[What the exercise asks]: Filter this material down to the lines that hold "width", copying each one.

[Records supplied]:
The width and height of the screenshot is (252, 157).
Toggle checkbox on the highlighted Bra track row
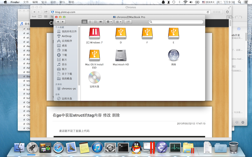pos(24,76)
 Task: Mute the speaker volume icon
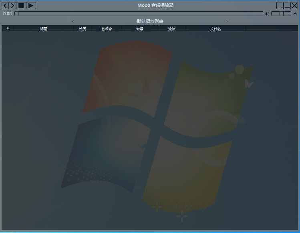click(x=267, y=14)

---

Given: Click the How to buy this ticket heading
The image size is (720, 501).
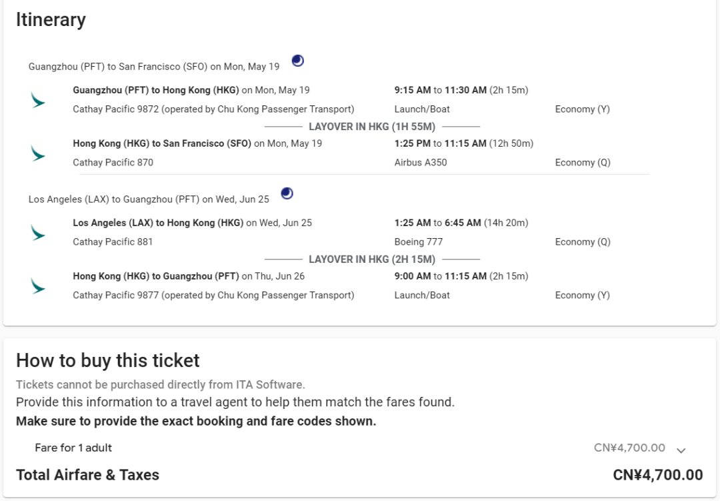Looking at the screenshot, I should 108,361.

---

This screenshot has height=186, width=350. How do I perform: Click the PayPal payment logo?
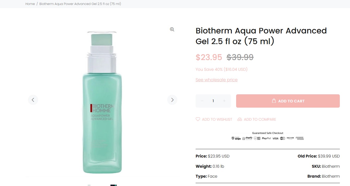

[Expected output]:
The width and height of the screenshot is (252, 157).
This screenshot has height=186, width=350. How do I perform: Click the PayPal payment logo?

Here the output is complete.